L’Afrique risque d’être "paralysée" par les enjeux de l’Occident pour les énergies vertes

Le continent africain, qui éprouve des difficultés énergétiques, se fait priver par l’Occident d’investissements censés développer ses hydrocarbures. Poussée vers les énergies renouvelables moins fiables, l’Afrique risque de voir sa sécurité énergétique "paralysée", a estimé auprès de Sputnik un expert sud-africain en la matière.
Sputnik
Subissant de nombreuses pénuries dont celles énergétiques, l’Afrique se voit entraver par l’Occident concernant l’exploration de ses énormes gisements d’hydrocarbures. En cause: la transition énergétique verte qu’il impose.
"Le secteur pétrolier et gazier africain connaît une sous-production et un sous-investissement alors que les grandes sociétés internationales abandonnent leurs projets dans les principaux pays producteurs d'hydrocarbures tels que le Nigeria et l'Angola", a déclaré à Sputnik NJ Ayuk, président de la Chambre africaine de l'énergie, basée en Afrique du Sud.
"Les restrictions d’investissements imposées par les institutions financières occidentales immobilisent le marché gazier africain. Sans financement, les taux de pauvreté énergétique augmenteront considérablement", a-t-il souligné.
Le développement énergétique piétinera de même sur le continent:
"De nombreux réseaux électriques existants en Afrique restent sous-développés, de sorte qu'un approvisionnement intermittent en énergie peut menacer la stabilité de tout un réseau", indique NJ Ayuk.
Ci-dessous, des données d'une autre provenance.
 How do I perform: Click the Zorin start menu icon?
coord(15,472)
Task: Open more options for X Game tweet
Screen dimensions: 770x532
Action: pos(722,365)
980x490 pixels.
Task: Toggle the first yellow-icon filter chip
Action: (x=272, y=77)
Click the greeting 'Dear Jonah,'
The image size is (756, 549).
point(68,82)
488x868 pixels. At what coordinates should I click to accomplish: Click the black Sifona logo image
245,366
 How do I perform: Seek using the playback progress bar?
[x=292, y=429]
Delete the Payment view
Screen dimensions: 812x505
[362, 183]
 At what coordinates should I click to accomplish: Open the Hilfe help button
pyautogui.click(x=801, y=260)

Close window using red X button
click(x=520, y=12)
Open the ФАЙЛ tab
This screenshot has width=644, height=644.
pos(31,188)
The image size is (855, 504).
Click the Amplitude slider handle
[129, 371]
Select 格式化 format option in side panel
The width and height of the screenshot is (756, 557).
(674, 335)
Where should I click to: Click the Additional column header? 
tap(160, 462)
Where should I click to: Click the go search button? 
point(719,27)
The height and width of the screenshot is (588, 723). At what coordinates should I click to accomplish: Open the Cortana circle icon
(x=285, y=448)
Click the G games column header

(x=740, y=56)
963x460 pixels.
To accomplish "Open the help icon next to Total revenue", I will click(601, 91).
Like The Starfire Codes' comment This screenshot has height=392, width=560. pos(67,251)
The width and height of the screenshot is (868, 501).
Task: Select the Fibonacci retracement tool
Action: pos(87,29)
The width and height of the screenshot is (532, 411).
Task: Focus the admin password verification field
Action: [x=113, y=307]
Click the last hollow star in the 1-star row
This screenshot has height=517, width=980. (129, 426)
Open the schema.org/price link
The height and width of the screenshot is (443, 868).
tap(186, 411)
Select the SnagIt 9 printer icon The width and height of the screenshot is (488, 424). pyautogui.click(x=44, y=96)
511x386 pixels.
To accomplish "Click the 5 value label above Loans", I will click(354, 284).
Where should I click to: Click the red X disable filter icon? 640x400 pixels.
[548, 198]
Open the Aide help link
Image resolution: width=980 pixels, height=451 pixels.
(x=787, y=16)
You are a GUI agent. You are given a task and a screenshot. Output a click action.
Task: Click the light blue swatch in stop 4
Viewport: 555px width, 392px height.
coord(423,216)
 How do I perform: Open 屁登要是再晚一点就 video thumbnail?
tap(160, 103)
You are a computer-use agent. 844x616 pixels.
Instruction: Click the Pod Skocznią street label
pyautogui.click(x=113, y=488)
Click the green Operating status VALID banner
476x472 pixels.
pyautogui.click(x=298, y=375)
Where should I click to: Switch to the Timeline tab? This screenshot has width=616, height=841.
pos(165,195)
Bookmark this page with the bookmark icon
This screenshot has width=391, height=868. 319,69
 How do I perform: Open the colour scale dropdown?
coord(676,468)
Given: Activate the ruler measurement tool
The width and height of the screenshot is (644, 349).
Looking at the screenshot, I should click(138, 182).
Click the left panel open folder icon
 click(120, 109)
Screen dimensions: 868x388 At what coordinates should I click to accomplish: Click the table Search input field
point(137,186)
Opter pour des énergies moins fiables

Dans cette situation qui laisse à désirer, le continent subit en plus de cela la pression exercée par l’Occident pour se réorienter vers les énergies renouvelables. Cependant, celles-ci ne s’avèrent pas très stables, dépendant fortement des conditions météorologiques.
C’est pour cette raison que cette réorientation menace de "paralyser le continent", a mis en garde NJ Ayuk.
"C’est le cas du Kenya, qui est largement considéré comme à l’avant-garde de la transition énergétique en Afrique" avec son parc éolien de 310 MW du lac Turkana et la centrale solaire de 50 MW de Garissa. Les deux assurent 15% d’énergie de toute la production nationale. Mais les installations ont connu une grave instabilité de la tension, poursuit l’expert en citant Perspectives 2022:
"Une meilleure gestion du système, une infrastructure mise à niveau et une technologie de stockage d’énergie à long terme sont nécessaires pour résoudre ces problèmes. Mais la mise en œuvre de ces éléments à l’échelle nationale ou continentale ne se fera pas du jour au lendemain".
S’y ajoute un autre problème, la dépendance "presque totale" de l'Afrique vis-à-vis des équipements et de l'expertise étrangers en matière d'énergies renouvelables. La majorité des dispositifs solaires et des éoliennes sont fabriqués en Chine, en Europe ou aux États-Unis, qui fournissent également une formation et des technologies liées à l'installation, à la maintenance.
"Sur le plan économique, cela signifie moins d'emplois locaux pour les Africains dans ce secteur jusqu'à ce qu'une telle capacité puisse être développée. Cela garantit également [l'insécurité] de l'approvisionnement au cas où la guerre ou la politique paralyserait la capacité d'importer des matières premières et des travailleurs clés", conclut-il.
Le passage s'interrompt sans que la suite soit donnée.